### Task directions
With pictures left out, set down exactly the lines that begin at the one containing "Where should I" and end with the last line of the entries below.

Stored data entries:

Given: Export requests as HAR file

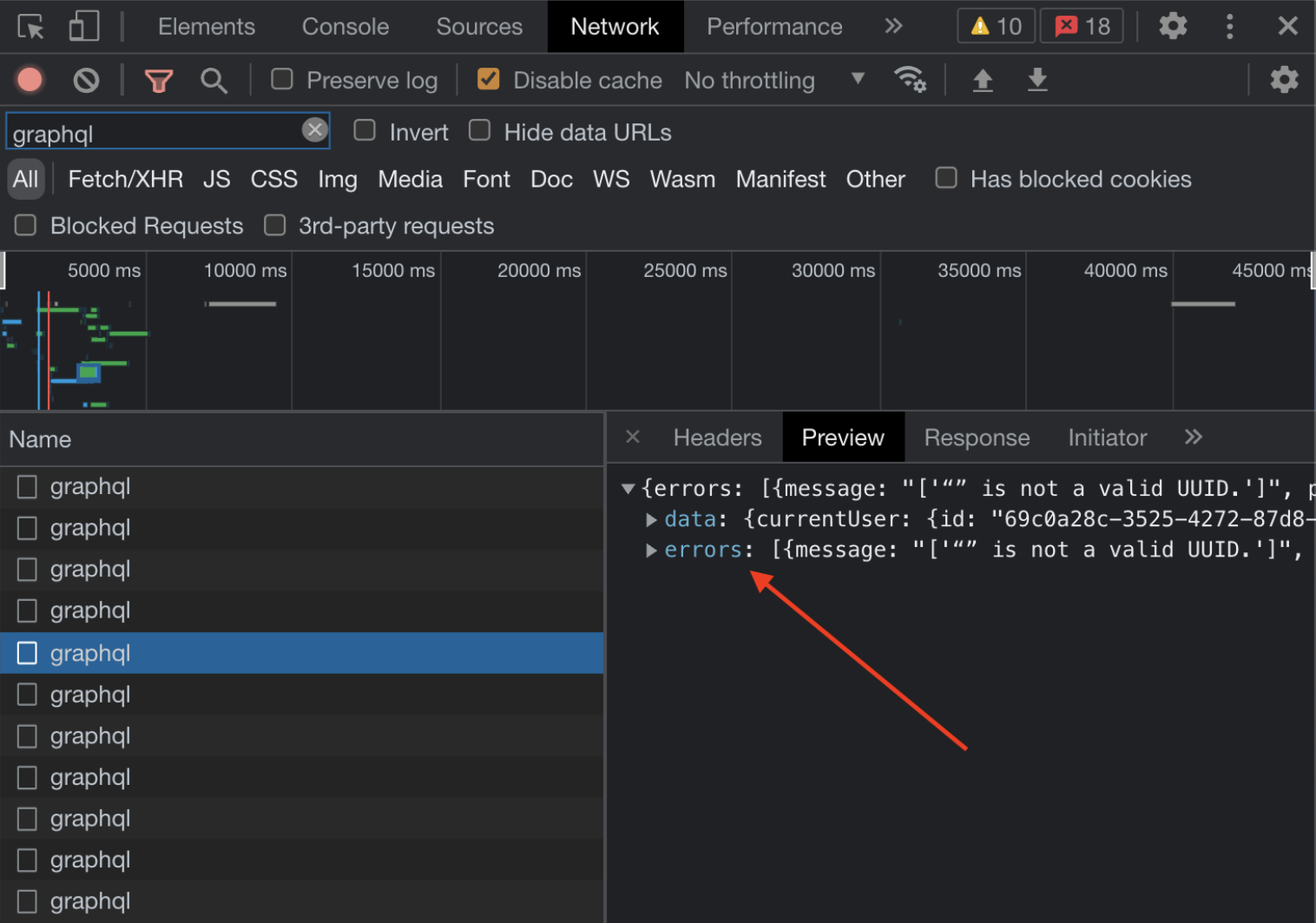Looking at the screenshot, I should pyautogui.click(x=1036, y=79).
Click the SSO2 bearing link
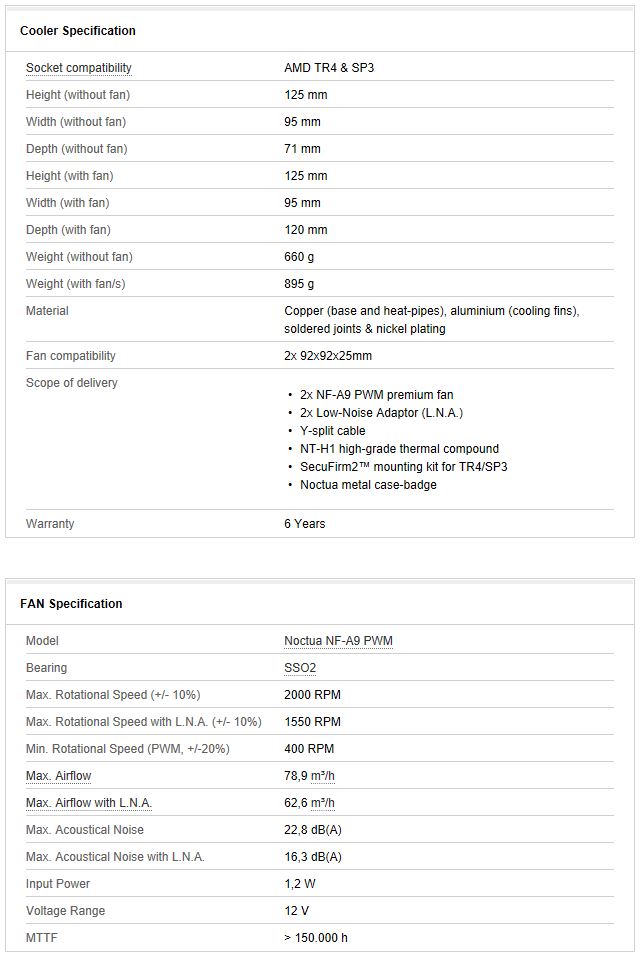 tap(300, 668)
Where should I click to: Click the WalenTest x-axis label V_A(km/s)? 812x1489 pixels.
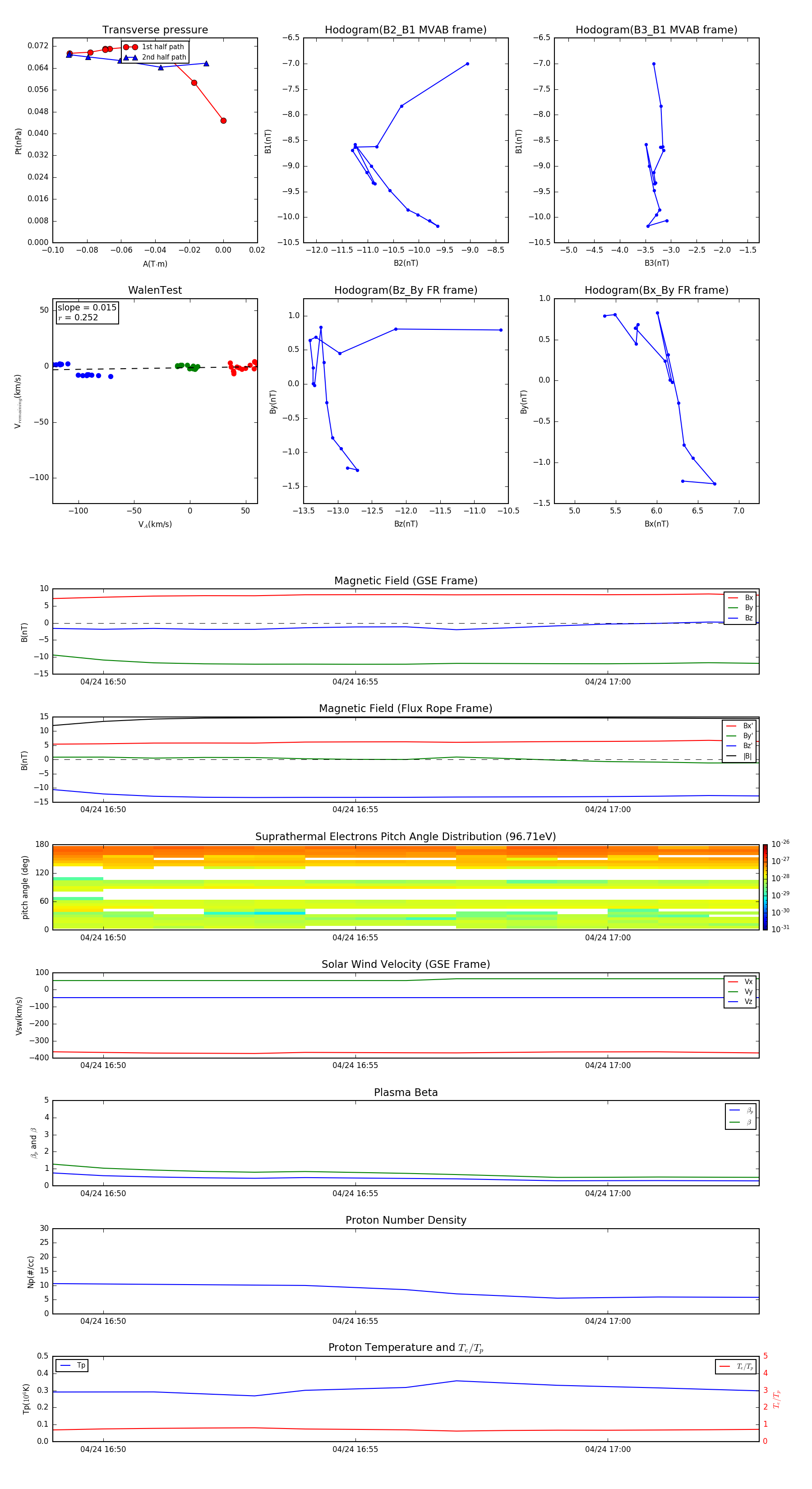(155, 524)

### Completed task
Where should I click to: Click the WalenTest x-axis label V_A(km/s)? 812x1489 pixels.
(155, 524)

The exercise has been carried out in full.